Theological naturalism is neither atheism nor skepticism. Rather, it is a naturalism that arose out of Judeo-Christianity polluted over the millennia with Gnosticism and Greek philosophy. It is a naturalism justified by ideas of God as too omnipotent, too good, or too omniscient to be bothered with our messy (think, evil) world. Such involvement would damage His dignity.

Theological naturalism puts God on a pedestal. It is a theological position that removes God from His messy creation by handing His creation over to the idols of natural law and chance. It is a theological position that rejects Genesis 1-11 where we are told how evil entered the world.
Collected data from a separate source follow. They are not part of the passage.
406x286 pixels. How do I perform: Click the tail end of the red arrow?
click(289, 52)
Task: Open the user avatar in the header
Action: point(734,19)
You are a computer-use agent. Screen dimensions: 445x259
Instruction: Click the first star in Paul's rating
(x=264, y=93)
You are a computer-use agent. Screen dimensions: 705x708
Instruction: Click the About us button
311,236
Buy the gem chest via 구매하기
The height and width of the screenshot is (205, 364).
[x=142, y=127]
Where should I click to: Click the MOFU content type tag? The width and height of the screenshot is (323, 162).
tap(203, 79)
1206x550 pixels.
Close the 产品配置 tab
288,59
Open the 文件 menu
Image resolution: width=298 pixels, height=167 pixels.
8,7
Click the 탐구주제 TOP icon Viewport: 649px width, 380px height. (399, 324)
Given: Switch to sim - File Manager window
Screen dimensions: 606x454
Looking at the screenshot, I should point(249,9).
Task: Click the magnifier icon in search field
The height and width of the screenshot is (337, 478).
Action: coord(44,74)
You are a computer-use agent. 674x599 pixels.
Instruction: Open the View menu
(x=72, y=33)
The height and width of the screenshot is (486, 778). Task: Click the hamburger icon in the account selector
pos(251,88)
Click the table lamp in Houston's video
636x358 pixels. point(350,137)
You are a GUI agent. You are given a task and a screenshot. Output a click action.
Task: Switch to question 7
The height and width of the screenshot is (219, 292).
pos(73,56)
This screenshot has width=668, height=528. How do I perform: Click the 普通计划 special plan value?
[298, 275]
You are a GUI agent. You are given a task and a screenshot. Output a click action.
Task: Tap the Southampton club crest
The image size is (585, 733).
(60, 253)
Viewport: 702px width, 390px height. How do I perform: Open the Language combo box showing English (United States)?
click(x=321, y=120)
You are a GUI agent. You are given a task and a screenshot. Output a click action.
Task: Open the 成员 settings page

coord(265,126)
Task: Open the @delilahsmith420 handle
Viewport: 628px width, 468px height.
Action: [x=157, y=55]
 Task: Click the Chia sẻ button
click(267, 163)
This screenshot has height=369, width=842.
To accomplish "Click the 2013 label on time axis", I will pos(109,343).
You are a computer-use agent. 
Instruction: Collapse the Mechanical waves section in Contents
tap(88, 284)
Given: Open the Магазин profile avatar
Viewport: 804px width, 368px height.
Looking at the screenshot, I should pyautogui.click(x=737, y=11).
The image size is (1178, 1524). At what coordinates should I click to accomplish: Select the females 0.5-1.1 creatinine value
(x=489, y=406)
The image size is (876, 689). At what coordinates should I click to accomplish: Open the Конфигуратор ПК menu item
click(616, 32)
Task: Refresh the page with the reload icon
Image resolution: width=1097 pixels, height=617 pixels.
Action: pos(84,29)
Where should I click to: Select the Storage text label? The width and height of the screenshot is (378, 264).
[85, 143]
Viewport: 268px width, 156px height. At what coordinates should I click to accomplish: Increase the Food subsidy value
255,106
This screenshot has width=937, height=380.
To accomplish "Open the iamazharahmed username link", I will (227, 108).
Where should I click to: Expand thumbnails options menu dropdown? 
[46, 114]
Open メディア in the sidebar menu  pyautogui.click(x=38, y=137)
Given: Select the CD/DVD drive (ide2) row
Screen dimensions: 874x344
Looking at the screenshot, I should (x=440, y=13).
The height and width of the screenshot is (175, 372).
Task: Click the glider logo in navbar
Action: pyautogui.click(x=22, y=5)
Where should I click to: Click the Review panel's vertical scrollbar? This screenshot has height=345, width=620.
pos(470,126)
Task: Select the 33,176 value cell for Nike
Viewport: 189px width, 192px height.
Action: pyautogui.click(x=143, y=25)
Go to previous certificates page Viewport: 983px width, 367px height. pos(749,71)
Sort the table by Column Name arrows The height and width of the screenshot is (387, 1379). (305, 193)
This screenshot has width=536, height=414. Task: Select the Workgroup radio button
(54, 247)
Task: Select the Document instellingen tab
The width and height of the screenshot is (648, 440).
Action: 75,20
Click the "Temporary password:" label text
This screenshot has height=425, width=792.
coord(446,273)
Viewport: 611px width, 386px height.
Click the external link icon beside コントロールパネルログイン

As Hunter puts it in his book, Science’s Blind Spot: The Unseen Religion of Scientific Naturalism:

The move to [theological] naturalism is neither atheism in disguise nor a scientific discovery. Instead, the move to naturalism was mandated largely by thinkers within the church. Religious skeptics gladly accepted the move, but their position has always been a parasitic one.1

Hunter notes that in spite of evolution being a failed scientific model, few want to reject it. They reason (correctly) that if they did reject it, the only alternatives would be some form of creationism, but any form of creationism, biblical or not, would bring God too close to the messiness of the universe.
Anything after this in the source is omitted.